Studio album by Ozuna
- Released: November 17, 2023
- Genre: Reggaeton; Latin urban; dembow; EDM;
- Length: 45:11
- Language: Spanish
- Label: Aura; Sony Latin;
- Producer: SHB; Nuviala; Scar; Chris Jedi; Gaby Music; Sky Rompiendo; Taiko; Botlok; DerBeat; Rios; DJ Maff; David Guetta; Rolo; Tainy; Mvsis; Jowan; DJ Blass; Yampi; Kavy;

Ozuna chronology
| Afro (2023) | Cosmo (2023) |  |

Singles from Cosmo
- "El Plan" Released: November 13, 2023; "Fenti" Released: November 16, 2023; "Vocation" Released: November 17, 2023; "Made In Qatar" Released: November 21, 2023;

= Cosmo (Ozuna album) =

Cosmo is the sixth studio album by Puerto Rican singer Ozuna.
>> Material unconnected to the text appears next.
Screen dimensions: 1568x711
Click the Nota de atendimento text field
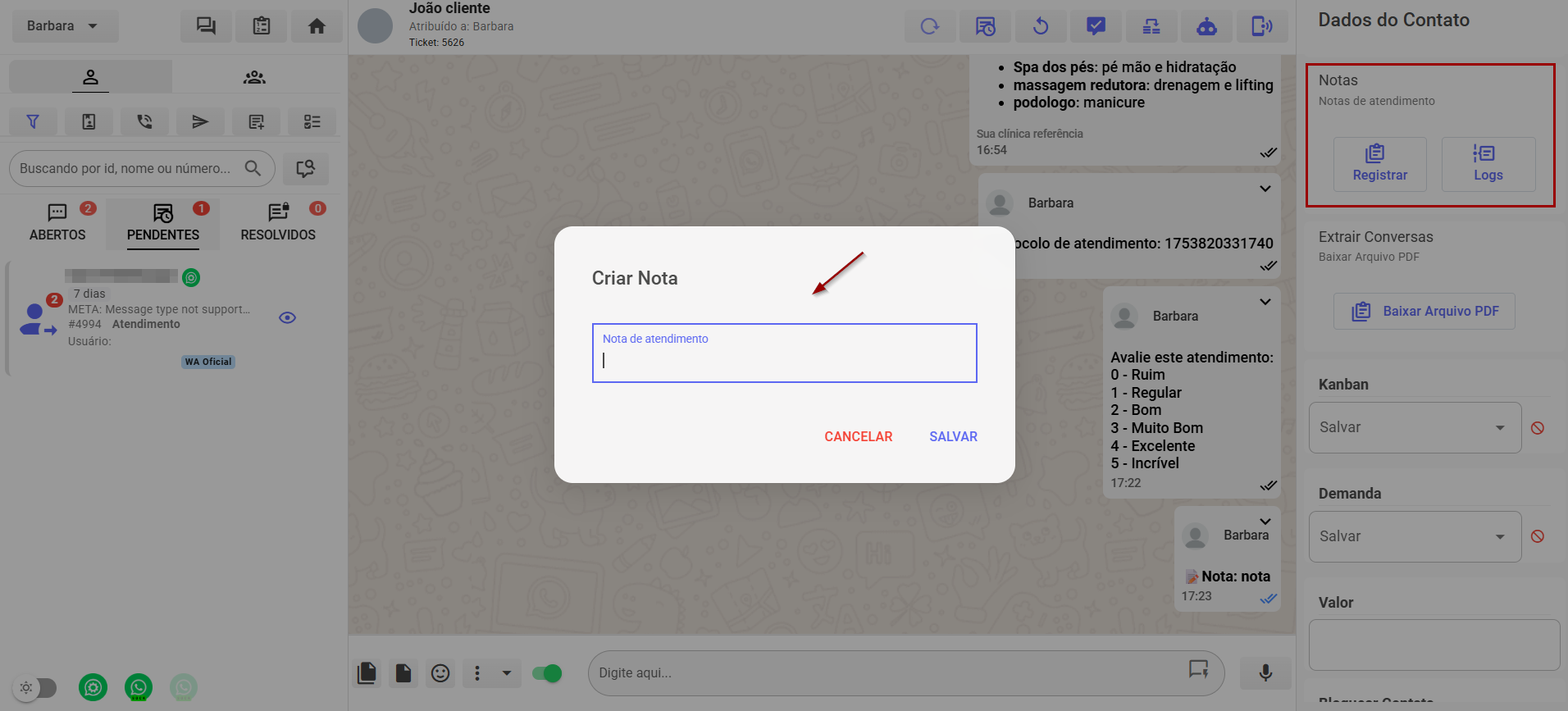tap(784, 360)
It was released on November 17, 2023, through Aura Music and Sony Music Latin. The album features collaborations with Sky Rompiendo, Chencho Corleone, Maldy, De la Ghetto, Anuel AA, Chris Jedi, David Guetta, Jhayco and Lito MC Cassidy.

== Background and release ==
On November 10, 2023, Ozuna announced the album's title and then the track listing, scheduled to be released on November 17.

== Promotion ==

=== Singles ===
The album was promoted by the release of four singles:

- "El Plan" with Puerto Rican singer Chencho Corleone and Colombian producer Sky Rompiendo was released on November 13, 2023, as the debut single from the album along with the announcement of the album's premiere.
- "Fenti" with Puerto Rican singer Jhayco was released on November 16, 2023, as the second single, and one day before the album's release.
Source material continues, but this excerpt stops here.